If this sounds like a more commercial version of Robert Cray's modernized blues, it's no accident, for Cray's producer, Bruce Bromberg, co-produced "Cry of the Prophets." "All Night Long" is a marvelous updating of Slim Harpo's "Shake Your Hips," turning it into a feverish call-and-response rocker, and "I'm Gonna Make It" sounds like an Otis Redding gospel-soul ballad with a vocal performance to justify the comparison. Thomas is not much of a lyricist, but his guitar work -- with its ever-shifting tones and harmonic detours -- tells the stories quite eloquently.

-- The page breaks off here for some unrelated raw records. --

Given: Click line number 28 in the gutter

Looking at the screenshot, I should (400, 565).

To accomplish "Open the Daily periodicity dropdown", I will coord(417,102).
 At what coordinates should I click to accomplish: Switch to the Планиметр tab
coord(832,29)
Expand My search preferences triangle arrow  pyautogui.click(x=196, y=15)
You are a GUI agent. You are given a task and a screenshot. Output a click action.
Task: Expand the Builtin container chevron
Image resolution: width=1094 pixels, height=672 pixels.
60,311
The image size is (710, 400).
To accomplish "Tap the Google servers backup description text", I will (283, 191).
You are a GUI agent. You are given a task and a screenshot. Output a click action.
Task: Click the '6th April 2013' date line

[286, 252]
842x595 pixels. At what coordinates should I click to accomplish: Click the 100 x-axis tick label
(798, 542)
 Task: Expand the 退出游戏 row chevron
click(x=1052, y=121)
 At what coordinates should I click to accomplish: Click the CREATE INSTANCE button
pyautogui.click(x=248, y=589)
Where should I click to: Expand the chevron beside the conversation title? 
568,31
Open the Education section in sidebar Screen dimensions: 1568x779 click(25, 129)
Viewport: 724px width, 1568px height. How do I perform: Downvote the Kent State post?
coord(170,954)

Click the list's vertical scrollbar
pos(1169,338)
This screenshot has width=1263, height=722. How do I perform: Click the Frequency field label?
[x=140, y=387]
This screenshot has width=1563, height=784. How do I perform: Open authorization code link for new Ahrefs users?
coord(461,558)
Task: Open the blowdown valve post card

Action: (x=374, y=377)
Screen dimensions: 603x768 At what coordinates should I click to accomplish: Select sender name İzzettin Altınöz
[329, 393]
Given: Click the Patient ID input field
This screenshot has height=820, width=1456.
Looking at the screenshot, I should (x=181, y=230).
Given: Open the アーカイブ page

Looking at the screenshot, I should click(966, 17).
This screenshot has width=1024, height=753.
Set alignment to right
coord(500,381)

Thomas and his tight, punchy rock 'n' soul band will inevitably be compared to Living Colour, but Thomas takes his cue from the Beatles and Sly Stone rather than Aerosmith and Maze, and that makes all the difference. When Thomas gets hold of the glorious pop melody he wrote for the first single, "Wanna Die With a Smile on My Face," he delivers some of the year's most pleasurable music.

Jill Sobule's debut album, "Things Here Are Different," was produced by Todd Rundgren, but it's hard to understand what Rundgren heard in this artsy singer-songwriter from Denver. Her voice is pleasant but thin; her compositions are unimaginative variations on tired new-wave formulas, and her lyrics suffer from the preciousness of ivory-tower poetry. From the cool-jazz touches on "Too Cool to Fall in Love" to the chamber string quartet on two other songs, from the dominance of Sobule's classical guitar to the wispy arrangements, the aim was obviously sensitive introspection but the effect was sleep-inducing new-age mood music.